The universal semigroup of a $\Gamma$-semigroup

TL;DR

This paper introduces a universal semigroup construction for $\Gamma$-semigroups, enabling the transfer of classical semigroup results to $\Gamma$-semigroups and establishing properties like Green's theorem and simplicity across related structures.

Contribution

It constructs a universal semigroup for $\Gamma$-semigroups that preserves ideal structures and allows applying classical semigroup results to $\Gamma$-semigroups.

Findings

Green's theorem for $\Gamma$-semigroups derived from classical results

If one component is completely simple, all are

Construction simplifies analysis of $\Gamma$-semigroups

Abstract

Given a $\Gamma$-semigroup $S$, we construct a semigroup $\Sigma$ in such a way that one sided ideals and quasi-ideals of $S$ can be regarded as one sided ideals and quasi-ideals respectively of $\Sigma$. This correspondence and other properties of $\Sigma$, allow us to obtain several results for $S$ without having the need to work directly with it, but solely employing well known results of semigroup theory.
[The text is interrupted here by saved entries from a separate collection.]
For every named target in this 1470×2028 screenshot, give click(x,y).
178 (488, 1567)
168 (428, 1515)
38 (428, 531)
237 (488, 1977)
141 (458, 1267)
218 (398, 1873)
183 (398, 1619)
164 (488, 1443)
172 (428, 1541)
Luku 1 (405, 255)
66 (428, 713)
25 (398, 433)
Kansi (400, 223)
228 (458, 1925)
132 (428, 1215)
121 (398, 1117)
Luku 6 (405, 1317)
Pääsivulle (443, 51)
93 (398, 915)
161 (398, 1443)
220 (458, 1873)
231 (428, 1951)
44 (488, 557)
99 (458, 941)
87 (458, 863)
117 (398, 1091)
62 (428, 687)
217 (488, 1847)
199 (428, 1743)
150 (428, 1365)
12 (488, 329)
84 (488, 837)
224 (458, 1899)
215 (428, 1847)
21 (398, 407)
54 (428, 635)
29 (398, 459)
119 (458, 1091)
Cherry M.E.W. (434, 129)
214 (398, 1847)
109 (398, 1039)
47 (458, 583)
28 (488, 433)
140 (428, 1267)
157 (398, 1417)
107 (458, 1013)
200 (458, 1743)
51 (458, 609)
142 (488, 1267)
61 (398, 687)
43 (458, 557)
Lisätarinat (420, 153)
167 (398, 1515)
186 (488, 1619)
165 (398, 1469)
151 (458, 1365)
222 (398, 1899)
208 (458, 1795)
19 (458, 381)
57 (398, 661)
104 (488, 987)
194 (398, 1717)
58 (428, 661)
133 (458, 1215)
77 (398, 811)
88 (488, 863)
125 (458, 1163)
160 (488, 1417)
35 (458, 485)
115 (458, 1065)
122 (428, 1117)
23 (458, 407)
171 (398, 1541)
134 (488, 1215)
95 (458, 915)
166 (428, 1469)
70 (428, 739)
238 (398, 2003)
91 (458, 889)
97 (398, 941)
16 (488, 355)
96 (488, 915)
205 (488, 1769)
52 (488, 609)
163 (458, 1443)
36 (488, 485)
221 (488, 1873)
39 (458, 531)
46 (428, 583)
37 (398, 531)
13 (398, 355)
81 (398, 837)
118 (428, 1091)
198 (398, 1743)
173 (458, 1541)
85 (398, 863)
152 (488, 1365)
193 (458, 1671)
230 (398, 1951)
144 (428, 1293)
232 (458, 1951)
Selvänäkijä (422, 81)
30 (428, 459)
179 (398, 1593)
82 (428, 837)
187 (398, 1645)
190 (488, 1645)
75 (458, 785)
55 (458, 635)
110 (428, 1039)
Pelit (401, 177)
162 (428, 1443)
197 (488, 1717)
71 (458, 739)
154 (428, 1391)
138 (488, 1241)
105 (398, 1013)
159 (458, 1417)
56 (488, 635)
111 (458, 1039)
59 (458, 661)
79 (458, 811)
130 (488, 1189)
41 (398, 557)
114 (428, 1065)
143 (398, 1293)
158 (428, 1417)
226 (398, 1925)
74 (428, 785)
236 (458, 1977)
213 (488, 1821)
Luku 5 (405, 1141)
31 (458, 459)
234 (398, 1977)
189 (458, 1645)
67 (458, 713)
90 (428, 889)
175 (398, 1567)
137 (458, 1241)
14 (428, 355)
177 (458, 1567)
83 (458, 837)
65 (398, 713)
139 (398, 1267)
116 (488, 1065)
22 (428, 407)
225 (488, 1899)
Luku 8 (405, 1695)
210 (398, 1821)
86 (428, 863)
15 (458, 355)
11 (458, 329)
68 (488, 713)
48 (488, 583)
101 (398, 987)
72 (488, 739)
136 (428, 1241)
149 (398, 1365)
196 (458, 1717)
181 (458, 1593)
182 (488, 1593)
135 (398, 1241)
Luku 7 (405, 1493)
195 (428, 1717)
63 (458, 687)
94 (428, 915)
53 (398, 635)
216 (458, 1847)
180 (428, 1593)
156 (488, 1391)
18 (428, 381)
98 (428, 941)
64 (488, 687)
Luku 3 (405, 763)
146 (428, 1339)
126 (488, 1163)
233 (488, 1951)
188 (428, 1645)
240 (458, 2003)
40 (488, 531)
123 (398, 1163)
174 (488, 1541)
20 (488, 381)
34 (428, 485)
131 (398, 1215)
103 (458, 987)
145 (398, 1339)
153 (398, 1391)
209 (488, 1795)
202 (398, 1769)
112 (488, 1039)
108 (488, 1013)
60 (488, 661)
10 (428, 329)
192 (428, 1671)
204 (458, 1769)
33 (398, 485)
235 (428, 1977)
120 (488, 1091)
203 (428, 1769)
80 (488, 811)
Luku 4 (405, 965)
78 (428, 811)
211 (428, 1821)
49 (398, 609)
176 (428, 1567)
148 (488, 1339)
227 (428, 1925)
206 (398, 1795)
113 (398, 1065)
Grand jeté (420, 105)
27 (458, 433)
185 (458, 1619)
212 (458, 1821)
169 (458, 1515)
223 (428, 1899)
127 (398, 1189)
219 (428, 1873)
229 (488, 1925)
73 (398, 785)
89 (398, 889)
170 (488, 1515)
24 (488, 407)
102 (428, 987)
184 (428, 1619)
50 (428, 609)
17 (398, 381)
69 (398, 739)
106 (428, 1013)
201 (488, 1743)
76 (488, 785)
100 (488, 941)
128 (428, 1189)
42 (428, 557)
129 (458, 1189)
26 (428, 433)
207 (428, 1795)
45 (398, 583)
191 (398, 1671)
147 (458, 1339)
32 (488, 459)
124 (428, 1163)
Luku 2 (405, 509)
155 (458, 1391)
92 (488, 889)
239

For example, we obtain the Green's theorem for $\Gamma$-semigroups found in \cite{PT}, as a corollary of the usual Green's theorem in semigroups. Also we prove that, if $S$ is a $\Gamma$-semigroup and $\gamma_{0} \in \Gamma$ such that $S_{\gamma_{0}}$ is a completely simple semigroup, then for every $\gamma \in \Gamma$, $S_{\gamma}$ is completely simple too.